Elk bedrijf wil aan de snelweg zitten, hoeveel bedrijventerreinen je ook bouwt, ze zitten binnen de kortste keren vol. Vanwege de bereikbaarheid, vanwege de zichtlocatie, maar vooral vanwege het imago van de snelweg. De snelweg is dynamisch, vooruitstrevend, snel; daarmee willen bedrijven zich associëren. Niet met een provinciestad waar alles, letterlijk, vastligt. Aan de snelweg kan een bedrijf snel veranderen: grond bijkopen, hallen verbouwen, toeleveranciers zoeken, taken afstoten, samenwerkingsverbanden aangaan. En als het economisch tij in de eigen branche tegennzit, kunnen ze weer snel weg. Voor hun standaardhal kunnen ze immers altijd wel een koper vinden.

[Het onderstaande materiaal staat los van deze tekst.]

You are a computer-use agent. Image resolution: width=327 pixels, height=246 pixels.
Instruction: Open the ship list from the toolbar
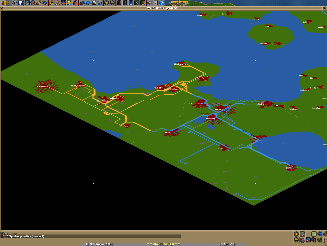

‘Verbieden helpt niet’, zegt Rikken, ‘water kun je niet met je handen tegenhouden. Bedrijven zitten het liefst aan de rand van de stad, vlakbij hun arbeidspotentieel. Maar als stadsbesturen de boel op slot gooien, grijpen omliggende dorpen hun kans.’ Het zijn sterke dorpswethouders die niet bezwijken voor het schip met geld dat binnenvaart bij grondverkoop, zeker als de druk van een plaatselijke werkgever groot is. En zo groeien dorpen uit tot plattelandsstadjes, met een eigen bedrijventerrein en een rand van witte schimmel.
Dat wil niet zeggen dat Rikken lintbebouwing wil, hij hamert op concentratie en hoogwaardige kwaliteit. ‘Waarom zouden we bedrijven niet kunnen combineren met natuur en met recreatie. Waarom zouden mensen op zondag niet voor hun plezier gaan wandelen in een bedrijvenpark. Dat is de opgave die we ons moeten stellen. En voor het opruimen van rommelgebieden zoals bij Gilze-Rijen zouden we geld moeten reserveren.’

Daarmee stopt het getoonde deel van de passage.